Türkiye Şoförler ve Otomobilciler Federasyonu (TŞOF) Başkanı Fevzi Apaydın, 2017 yılının ulaştırma sektörü için zor bir yıl olduğunu ancak her zaman yanlarında olduklarına inandıkları hükümetin vereceği destekler ile bu zorlu dönemi 2018 yılında aşmaya çalışacaklarını belirtti.

TŞOF Başkanı Apaydın Açıklaması '2017 Yılı Ulaştırma Sektörü İçin Kolay Bir Yıl Olmadı'
TŞOF Başkanı Fevzi Apaydın, yaptığı yazılı açıklama ile 2017 yılını değerlendirerek, 2018 yılından beklentilerini açıkladı.

Apaydın, “Başta taksici, servis aracı, minibüs, dolmuş, halk otobüsçüsü, kamyoncu ve nakliyeci esnafımızın yaşamış olduğu sorunlar nedeniyle 2017 yılı sektörümüz için zor bir yıl oldu. Akaryakıta gelen zamlar, yedek parça fiyatlarının artışları, korsan taşımacıların her yerde boy göstermesi, market servislerinden kaynaklanan haksız rekabet ve bazı toplu taşıma araçlarında yaşanan olumsuz örnekler yüzünden şoför esnafı zor bir yıl geçirdi. Ayrıca Karayolu Taşıma Kanunu’na istinaden yetki belgesi almış olan esnaflarımız araçlarını sattığında belgeleri belirli bir süre sonra iptal olmaktadır. Yetki belgeleri üzerinde herhangi bir devir hakları bulunmamaktadır. Bu konudaki devir hakkı mutlaka verilmelidir. Bununla birlikte mesleği bırakan ve tekrar geri dönmek isteyenlere bir kolaylık sağlanmalı. Ayrıca K1 ve K2 yetki belgelerinin federasyonumuza bağlı odalar tarafından kendi üyelerine de verilme imkanı sağlanmalıdır” dedi.

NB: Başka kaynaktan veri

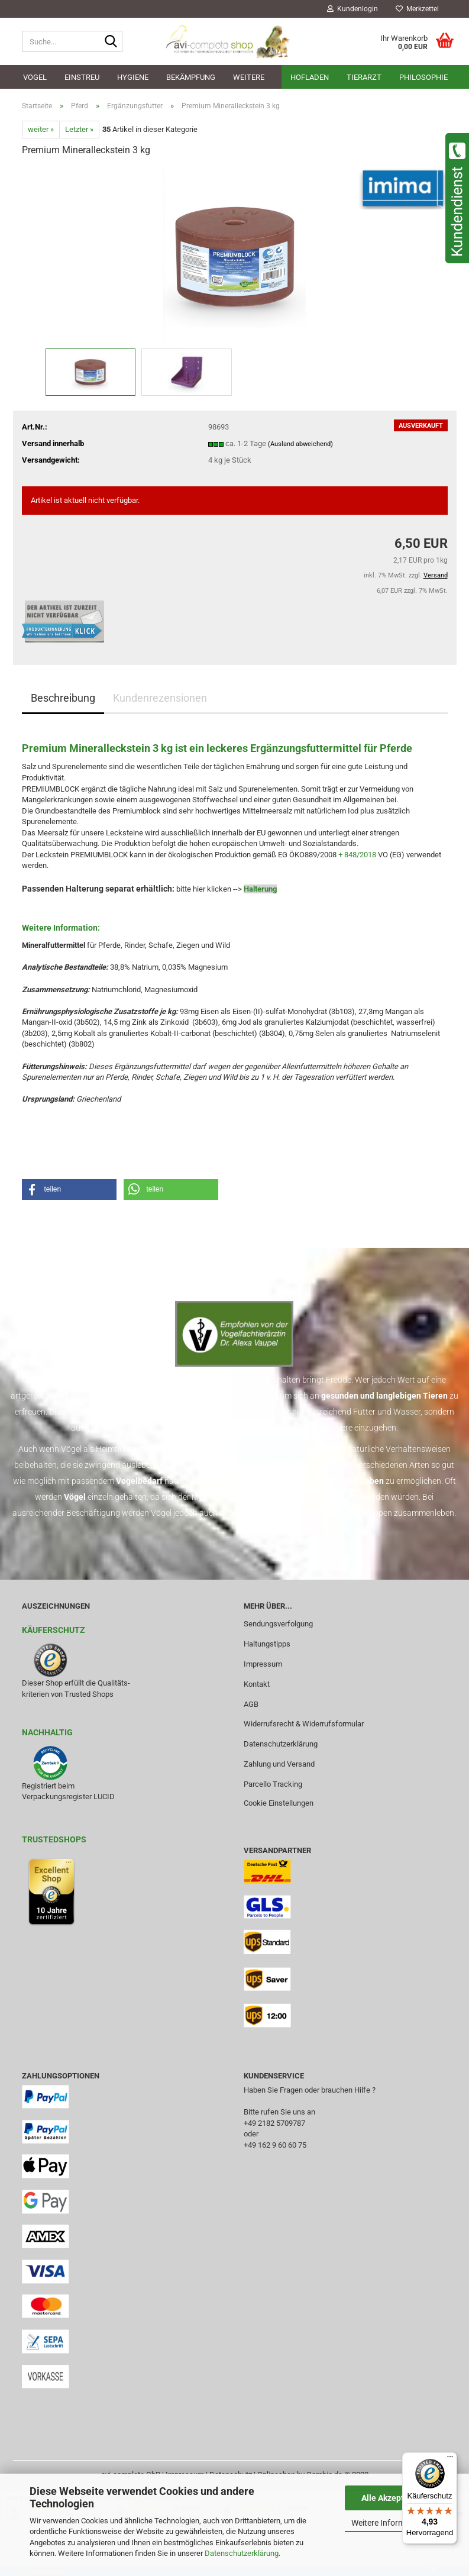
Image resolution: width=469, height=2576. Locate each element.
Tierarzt (364, 77)
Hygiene (132, 77)
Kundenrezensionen (160, 698)
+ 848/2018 (357, 854)
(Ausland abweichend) (300, 444)
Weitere (248, 77)
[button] (69, 1189)
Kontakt (257, 1684)
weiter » (41, 129)
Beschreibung (63, 698)
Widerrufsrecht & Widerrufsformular (304, 1723)
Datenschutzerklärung (242, 2553)
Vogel (35, 77)
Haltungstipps (267, 1643)
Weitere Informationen (392, 2522)
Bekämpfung (190, 77)
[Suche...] (111, 42)
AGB (251, 1704)
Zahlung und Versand (279, 1764)
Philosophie (423, 77)
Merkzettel (417, 9)
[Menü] (450, 2459)
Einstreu (81, 77)
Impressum (263, 1664)
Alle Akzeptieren (392, 2498)
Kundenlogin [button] (352, 9)
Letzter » (79, 129)
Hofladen (309, 77)
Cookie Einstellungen (278, 1803)
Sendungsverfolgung (278, 1623)
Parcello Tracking (273, 1784)
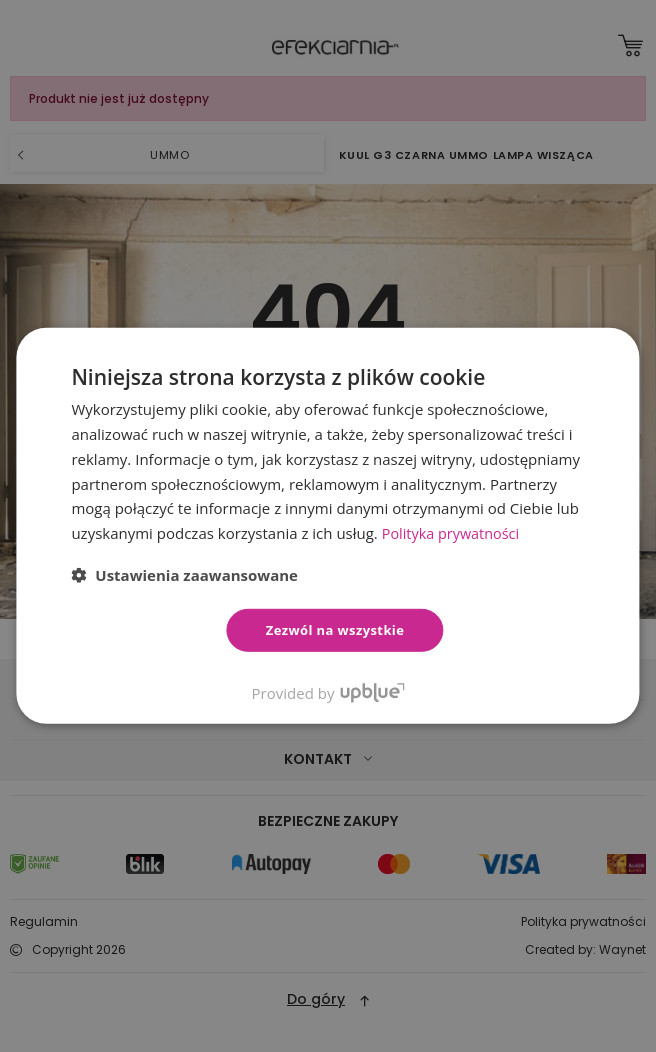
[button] (184, 575)
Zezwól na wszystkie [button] (335, 630)
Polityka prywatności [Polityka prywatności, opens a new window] (453, 533)
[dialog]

"Haksız rekabetin önüne geçilmeli”

Durmadan artan akaryakıt fiyatları, esnafın ödemek zorunda olduğu gelir vergisi, motorlu taşıtlar vergisi, Katma Değer Vergisi, Özel Tüketim Vergisi, zorunlu sigorta primleri düşünüldüğünde sınırlı sermayesine emeğini de katarak çalışan nakliyeci esnafının 2017 yılının zor geçtiğinin altını çizen Apaydın, “C türü yetki belgeli araçlar yurt dışından ucuza aldıkları motorini yurt içindeki eşya taşımacılığında kullanan C2 yetki belgeli taşımacılar daha ucuza mal taşıma imkanına sahip olup, sadece yurtiçi eşya taşımacılığı yapmak zorunda olan K1 yetki belgesine sahip kamyoncu esnafı için haksız rekabet oluşturulmaktadır. Öte yandan C2 yetki belgeli yüksek kapasiteli araçlar dört-beş kamyonun taşıyabileceği yükü bir seferde alarak taşımak suretiyle kamyoncu esnafının iş alma imkanını da kısıtlamaktadır. 2018 yılında bu konuda esnafımızın mağduriyetini önlemek için C türü yetki belgesine sahip olan kişilerin yetki belgelerini ikinci şahıslara kiralamasının önlenmesi ve C2 yetki belgesi sahiplerinin sadece uluslararası eşya taşımacılığı yapabilecekleri şartı getirilmelidir” ifadelerini kullandı.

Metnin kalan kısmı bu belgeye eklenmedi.